Alan Cohen, in his book “I Had It All the Time”, likens this process to a juice extractor. In a juice extractor, a fruit or vegetable is put in and is ground up. Out the bottom goes the juice, i.e. the good stuff, and out the side goes the pulp and cellulose, i.e. the stuff you don’t want. A gratitude practice is like a positiveness extractor. In comes the raw experience, with both positive and negative aspects. The practice of gratitude grinds up the experience and extracts the positive aspects, discarding the negative aspects to the side. The brain, and thus the mind, is then shaped by the residue of the beneficial aspects of the experience.

As an example, for a while I have been experiencing difficulty being a house owner. I have a yard that has a lot of foliage. There are a lot of vines that grow over bushes. There are a lot of weeds that grow and keep coming back. I am highly allergic to these vines, so I have to cover myself thoroughly to not get a severe long-lasting rash.

At one level, I have felt stressed and overwhelmed by all of this. I find yard and house work boring and anxiety provoking – I am afraid I will screw up and whatever I do, the problems will keep coming back. I would much rather write dharma talks and teach meditation and mindfulness than take care of all the house issues. When I am identified with my small self, I feel that I am not in control and powerless over the disorder that the house and yard tend toward.

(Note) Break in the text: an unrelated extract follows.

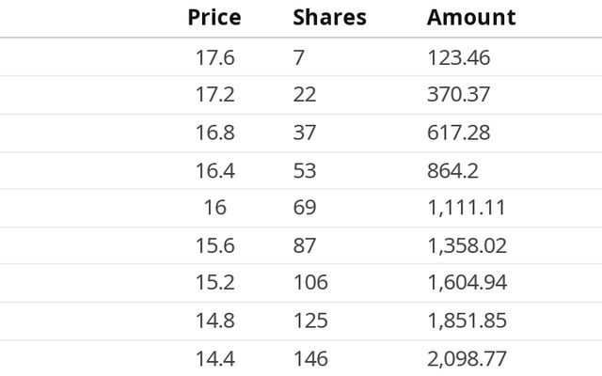Click the 17.2 price cell
Image resolution: width=602 pixels, height=376 pixels.
[214, 95]
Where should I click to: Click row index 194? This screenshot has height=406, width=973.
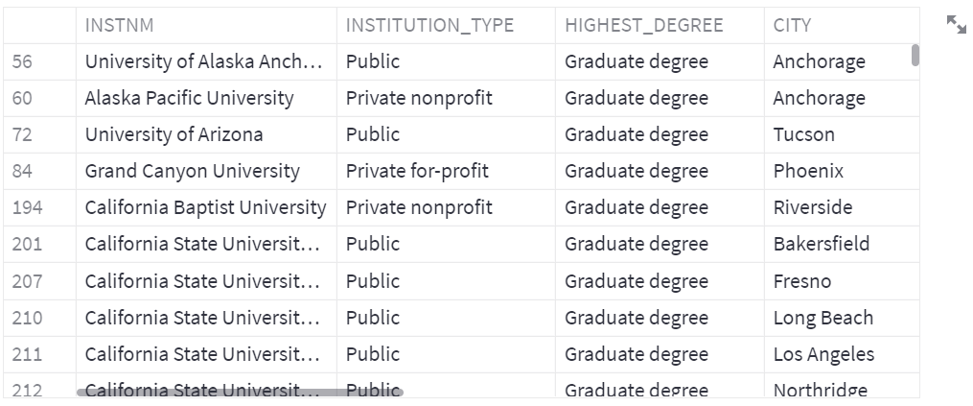pyautogui.click(x=27, y=207)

But if I come at the situation with an attitude of gratitude, I can see the situation very differently. First, I can be grateful for what I do have: the fact that I have a home and that it is quiet and backs onto a park and that I have lots of flowers and lovely neighbors.

Secondly, I can begin to appreciate how working with these problems helps me in my spiritual growth. It is teaching me patience. It is teaching me how to accept things in life that are difficult or boring or out of my control. It is teaching me to stop running away and address what is in front of me. It is teaching me to accept my imperfection. It is helping me to connect with the difficulties of others, who grapple with things not going the way they want. At a deep level, it is alerting me to explore in meditation the beliefs I hold that are still keeping me stuck.

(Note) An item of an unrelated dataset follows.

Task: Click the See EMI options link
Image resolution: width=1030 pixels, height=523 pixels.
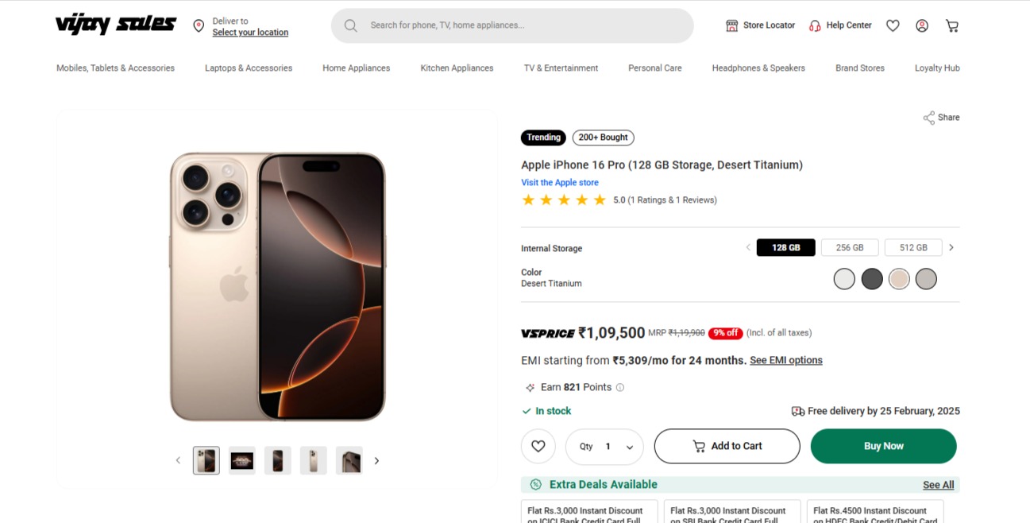Action: point(785,360)
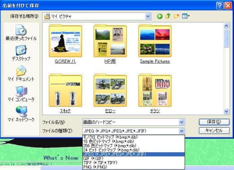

At an even deeper level, we can have a grateful heart that does not depend on specifics. My old teacher taught that to cultivate a grateful emotion, you simply keep repeating the mantra, “Thank you.” You sense the feeling of the words in your heart and let it spread throughout your body. There are no specifics necessary.

According to Phillip Moffitt: The words "gratitude" and "grace" share a common origin: the Latin word gratus, meaning "pleasing" or "thankful." When you are in a deep state of gratitude, you will often spontaneously feel the presence of grace … You are able to rejoice that amidst all life's suffering there exists joy. You realize that pain and joy are part of a mysterious whole. When this state of selfless gratitude starts to blossom, your mind becomes more spacious, quieter, and your heart receives its first taste of the long-sought release from fear and wanting. This is grace.

Let’s practice again. Sit comfortably and place your attention on your breath. Every time I ring the bell, I invite you to think of something that you are grateful for and say it out loud, though quietly. It may be something personal. It may be something more cultural or cosmic. It may be something pleasant. It may be something unpleasant, but you can still be grateful for it. At some point, you may run out of specific things to be grateful for. At that point, simply repeat the words, “Thank you.”

Now repeat the words “thank you” only in your mind. As you repeat the words, see if you can relax your body and feel the effect of the words in your heart area, breathing in and out of this space. At this point, you can stop saying the word Thank you and simply focus on the sensation. As it feels appropriate, let the feeling in your heart spread throughout your body, sensing gratitude in all parts.